Estos inútiles esfuerzos de persuasión por lo general tienen efectos diametralmente opuestos, pues la gente se siente ofendida y se cree ignorada. Cuando se insiste en esa práctica, los ciudadanos piensan que sus reclamos caen en el vacío y que los responsables de velar por su seguridad y sosiego actúan de espaldas a sus obligaciones oficiales o son indiferentes al malestar social. Son muchas en efectos las causas de esta ola de criminalidad. Y nada de lógico tendría atribuirlas todas a esta o cualquiera otra administración. Nuestro pasivo social es demasiado grande y creciente y la pobreza es una gran generadora de violencia.
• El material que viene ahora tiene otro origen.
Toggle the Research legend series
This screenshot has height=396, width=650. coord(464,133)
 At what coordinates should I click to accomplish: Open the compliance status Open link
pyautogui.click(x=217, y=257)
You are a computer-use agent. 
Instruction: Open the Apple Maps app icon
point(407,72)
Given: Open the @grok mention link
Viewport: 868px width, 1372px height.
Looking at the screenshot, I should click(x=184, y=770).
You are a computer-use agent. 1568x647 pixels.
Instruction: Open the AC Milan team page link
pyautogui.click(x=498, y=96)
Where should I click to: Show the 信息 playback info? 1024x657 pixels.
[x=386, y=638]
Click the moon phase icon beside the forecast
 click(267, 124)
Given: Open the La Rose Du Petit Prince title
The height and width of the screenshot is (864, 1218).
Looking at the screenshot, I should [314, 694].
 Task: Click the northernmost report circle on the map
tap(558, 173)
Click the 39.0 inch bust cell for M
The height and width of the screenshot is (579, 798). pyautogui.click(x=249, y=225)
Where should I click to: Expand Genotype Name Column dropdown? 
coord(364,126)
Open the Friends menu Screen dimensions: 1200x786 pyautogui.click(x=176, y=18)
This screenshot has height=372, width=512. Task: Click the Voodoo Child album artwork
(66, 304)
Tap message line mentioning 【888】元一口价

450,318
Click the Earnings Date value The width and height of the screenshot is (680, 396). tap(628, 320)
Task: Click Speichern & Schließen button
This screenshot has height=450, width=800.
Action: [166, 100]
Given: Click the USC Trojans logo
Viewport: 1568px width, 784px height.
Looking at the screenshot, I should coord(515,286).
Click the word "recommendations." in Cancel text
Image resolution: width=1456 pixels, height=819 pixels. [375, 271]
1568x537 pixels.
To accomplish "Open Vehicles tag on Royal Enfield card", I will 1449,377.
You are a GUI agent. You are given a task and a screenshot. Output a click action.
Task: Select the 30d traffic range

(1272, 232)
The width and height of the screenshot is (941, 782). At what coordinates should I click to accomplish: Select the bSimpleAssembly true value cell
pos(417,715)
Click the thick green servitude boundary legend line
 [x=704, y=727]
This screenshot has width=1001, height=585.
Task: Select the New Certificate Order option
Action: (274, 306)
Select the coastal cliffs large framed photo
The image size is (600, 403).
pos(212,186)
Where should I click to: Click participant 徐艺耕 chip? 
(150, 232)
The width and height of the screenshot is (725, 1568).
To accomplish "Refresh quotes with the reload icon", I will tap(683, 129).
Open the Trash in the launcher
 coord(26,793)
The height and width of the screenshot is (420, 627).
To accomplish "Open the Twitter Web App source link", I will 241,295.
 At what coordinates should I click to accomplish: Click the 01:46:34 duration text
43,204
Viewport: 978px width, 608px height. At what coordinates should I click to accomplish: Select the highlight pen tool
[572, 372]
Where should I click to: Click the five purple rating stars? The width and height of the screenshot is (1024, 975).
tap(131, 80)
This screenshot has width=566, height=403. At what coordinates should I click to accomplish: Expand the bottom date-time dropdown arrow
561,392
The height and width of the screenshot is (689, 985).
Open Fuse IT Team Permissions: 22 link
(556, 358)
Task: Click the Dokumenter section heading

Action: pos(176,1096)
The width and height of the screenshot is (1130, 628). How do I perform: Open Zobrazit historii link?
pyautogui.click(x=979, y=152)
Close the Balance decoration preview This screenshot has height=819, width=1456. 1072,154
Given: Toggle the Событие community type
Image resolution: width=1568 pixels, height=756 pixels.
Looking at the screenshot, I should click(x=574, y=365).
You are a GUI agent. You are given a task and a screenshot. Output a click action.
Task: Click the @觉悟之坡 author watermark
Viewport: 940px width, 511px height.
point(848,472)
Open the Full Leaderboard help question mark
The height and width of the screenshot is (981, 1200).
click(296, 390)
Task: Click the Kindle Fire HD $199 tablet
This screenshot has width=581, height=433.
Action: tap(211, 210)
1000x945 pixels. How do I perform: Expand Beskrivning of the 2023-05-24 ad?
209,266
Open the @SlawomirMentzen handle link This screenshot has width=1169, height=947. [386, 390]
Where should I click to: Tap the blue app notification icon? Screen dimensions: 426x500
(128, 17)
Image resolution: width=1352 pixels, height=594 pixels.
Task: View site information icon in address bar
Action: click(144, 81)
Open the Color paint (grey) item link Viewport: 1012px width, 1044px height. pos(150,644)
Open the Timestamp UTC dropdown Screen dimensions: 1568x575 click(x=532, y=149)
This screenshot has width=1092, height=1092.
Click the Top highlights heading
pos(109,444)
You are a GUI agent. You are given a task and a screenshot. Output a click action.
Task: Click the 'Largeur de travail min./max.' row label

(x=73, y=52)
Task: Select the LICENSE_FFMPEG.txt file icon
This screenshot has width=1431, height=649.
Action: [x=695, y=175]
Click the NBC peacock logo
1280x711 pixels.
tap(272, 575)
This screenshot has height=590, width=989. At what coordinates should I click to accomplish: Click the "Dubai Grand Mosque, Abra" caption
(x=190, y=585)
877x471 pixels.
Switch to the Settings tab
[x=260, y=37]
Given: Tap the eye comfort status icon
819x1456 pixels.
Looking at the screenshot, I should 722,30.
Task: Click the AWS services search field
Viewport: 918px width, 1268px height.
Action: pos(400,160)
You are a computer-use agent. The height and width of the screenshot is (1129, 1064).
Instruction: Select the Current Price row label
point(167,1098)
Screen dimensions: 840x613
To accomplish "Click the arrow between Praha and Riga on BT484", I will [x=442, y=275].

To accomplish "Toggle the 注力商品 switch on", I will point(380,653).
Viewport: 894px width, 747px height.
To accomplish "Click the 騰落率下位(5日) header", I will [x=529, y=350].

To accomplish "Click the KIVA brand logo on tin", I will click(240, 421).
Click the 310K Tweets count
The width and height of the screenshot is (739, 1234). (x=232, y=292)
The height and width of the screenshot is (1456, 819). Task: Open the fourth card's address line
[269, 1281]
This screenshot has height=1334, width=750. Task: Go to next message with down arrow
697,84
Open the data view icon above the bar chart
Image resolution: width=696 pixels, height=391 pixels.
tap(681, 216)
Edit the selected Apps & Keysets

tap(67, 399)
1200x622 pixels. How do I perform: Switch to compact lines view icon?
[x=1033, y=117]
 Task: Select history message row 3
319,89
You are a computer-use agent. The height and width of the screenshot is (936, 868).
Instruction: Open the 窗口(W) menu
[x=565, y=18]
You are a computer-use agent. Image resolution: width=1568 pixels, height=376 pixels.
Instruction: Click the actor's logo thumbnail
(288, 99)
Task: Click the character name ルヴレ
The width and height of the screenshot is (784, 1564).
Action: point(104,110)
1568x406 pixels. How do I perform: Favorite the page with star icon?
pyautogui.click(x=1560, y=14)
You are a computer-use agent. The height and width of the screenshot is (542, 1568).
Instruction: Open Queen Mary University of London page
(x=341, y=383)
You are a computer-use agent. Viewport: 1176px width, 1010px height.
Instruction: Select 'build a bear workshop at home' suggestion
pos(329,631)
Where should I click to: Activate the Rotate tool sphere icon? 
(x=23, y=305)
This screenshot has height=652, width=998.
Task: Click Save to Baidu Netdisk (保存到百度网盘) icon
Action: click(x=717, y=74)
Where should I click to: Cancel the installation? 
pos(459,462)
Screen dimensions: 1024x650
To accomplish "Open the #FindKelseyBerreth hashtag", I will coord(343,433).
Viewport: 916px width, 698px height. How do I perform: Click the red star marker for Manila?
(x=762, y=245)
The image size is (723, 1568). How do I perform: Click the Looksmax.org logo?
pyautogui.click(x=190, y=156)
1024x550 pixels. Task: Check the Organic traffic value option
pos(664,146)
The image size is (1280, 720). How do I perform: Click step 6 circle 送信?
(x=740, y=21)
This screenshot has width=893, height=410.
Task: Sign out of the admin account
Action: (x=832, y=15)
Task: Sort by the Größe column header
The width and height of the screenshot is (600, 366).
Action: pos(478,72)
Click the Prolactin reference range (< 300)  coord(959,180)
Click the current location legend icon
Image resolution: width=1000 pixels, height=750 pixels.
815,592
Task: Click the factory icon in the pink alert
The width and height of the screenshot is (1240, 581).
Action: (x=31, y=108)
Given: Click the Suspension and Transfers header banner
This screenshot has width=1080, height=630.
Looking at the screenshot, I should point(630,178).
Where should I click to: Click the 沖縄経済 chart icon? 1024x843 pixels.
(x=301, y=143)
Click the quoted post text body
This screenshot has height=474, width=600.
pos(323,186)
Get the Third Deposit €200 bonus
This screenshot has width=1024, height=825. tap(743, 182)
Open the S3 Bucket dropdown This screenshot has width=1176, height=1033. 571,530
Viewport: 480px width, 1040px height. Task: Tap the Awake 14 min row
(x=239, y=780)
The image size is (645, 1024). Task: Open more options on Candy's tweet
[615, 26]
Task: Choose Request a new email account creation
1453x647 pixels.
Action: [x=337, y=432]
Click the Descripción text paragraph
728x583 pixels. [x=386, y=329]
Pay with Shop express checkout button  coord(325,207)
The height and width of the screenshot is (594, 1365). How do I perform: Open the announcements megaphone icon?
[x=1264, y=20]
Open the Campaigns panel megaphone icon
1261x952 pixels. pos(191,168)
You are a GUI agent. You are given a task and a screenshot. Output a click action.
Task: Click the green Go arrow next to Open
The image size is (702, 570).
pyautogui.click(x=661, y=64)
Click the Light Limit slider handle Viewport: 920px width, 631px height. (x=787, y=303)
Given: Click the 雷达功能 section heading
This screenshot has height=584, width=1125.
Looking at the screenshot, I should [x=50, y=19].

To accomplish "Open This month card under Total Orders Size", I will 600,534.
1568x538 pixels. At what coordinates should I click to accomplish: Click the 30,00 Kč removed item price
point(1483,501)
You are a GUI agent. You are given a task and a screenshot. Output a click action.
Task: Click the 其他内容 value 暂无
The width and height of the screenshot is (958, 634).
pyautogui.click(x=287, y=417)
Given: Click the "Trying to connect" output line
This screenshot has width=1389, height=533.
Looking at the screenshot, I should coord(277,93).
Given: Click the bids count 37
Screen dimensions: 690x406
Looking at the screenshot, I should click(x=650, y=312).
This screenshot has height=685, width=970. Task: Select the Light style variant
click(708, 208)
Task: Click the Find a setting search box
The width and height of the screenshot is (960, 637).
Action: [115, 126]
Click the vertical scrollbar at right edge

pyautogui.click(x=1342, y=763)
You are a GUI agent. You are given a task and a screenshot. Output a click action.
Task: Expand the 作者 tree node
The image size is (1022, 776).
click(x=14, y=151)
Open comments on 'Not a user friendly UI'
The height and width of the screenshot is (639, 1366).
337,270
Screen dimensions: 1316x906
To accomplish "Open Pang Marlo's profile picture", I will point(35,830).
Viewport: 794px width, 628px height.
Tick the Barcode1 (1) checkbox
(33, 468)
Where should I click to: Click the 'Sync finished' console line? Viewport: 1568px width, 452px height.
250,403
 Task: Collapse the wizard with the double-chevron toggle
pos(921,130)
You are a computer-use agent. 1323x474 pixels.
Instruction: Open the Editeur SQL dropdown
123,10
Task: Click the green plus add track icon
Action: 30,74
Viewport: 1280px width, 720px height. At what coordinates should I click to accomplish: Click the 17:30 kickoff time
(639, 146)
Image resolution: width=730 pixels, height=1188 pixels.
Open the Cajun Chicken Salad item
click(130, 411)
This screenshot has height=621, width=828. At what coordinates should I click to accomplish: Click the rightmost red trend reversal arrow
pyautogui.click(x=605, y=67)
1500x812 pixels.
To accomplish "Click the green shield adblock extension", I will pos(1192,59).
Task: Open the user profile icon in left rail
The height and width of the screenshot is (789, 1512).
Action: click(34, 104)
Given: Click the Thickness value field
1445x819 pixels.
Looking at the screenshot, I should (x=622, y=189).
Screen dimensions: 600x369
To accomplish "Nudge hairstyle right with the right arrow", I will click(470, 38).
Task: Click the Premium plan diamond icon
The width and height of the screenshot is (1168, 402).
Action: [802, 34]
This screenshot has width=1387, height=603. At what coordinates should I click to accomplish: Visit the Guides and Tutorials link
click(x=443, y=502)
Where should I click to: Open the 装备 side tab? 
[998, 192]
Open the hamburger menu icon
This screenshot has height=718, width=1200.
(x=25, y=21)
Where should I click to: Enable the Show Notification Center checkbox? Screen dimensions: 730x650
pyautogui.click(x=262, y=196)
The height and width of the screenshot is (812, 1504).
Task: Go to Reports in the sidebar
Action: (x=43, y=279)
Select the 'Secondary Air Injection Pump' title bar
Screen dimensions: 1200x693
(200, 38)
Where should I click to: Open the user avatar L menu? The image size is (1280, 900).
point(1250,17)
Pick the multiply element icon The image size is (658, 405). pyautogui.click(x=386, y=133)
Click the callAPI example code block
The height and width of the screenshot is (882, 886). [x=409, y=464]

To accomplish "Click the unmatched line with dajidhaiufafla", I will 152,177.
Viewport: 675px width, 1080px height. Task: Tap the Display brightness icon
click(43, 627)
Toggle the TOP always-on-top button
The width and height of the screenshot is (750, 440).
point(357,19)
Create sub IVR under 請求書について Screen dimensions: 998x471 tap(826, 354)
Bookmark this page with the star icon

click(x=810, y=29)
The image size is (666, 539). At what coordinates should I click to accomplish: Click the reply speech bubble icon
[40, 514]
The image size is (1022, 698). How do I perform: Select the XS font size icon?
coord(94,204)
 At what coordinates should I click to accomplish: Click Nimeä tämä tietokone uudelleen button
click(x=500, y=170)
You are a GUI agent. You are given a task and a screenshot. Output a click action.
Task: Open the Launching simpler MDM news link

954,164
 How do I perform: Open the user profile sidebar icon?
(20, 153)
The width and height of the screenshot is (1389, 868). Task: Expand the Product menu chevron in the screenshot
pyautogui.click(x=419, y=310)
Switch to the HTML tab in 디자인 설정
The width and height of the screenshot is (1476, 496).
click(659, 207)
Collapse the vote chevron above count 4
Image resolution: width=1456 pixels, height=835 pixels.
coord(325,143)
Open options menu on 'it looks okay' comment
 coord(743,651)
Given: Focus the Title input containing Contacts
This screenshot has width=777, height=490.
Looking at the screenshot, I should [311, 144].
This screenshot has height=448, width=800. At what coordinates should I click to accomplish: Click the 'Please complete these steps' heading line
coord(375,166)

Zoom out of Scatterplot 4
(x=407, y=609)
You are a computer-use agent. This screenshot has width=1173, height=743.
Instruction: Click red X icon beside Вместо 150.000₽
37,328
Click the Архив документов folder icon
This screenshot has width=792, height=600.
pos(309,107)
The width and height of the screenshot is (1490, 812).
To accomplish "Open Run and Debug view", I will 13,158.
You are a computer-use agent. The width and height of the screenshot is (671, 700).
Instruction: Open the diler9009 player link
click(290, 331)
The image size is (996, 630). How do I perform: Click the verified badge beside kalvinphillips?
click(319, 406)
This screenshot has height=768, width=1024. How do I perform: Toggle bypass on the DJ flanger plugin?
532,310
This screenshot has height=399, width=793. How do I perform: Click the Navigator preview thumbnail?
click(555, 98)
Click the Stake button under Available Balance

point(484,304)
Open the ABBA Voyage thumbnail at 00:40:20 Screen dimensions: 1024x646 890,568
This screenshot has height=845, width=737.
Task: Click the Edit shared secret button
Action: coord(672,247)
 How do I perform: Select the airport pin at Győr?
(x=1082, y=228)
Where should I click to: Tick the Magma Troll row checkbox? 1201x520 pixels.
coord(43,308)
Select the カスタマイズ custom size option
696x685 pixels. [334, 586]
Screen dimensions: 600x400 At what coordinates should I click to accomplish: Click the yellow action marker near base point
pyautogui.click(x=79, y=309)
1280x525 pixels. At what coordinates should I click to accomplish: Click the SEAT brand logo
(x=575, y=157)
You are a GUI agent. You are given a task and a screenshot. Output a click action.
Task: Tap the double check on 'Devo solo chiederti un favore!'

El Gobierno ha desplegado esfuerzos para erradicar esa terrible realidad, no puede negarse. Pero el resultado no ha sido el deseado si se le juzga en función de la inversión y el balance obtenido. La política de barrio seguro está asociada desde siempre a una dosis muy alta de publicidad. Que a veces la impresión que sus propósitos son más bien de carácter político que de transformar las causas que originan el fenómeno de la criminalidad. El país ha dado muestras de su decisión de apoyar cualquier esfuerzo serio en esa dirección. Pero insistir en que la criminalidad está en descenso cuando todos los días los medios de comunicación traen reseñas de la ocurrencia de horribles asesinatos, atracos y secuestros, a cualquier hora y lugar, puede cambiar esos deseos. El pueblo no es tan tonto como se cree.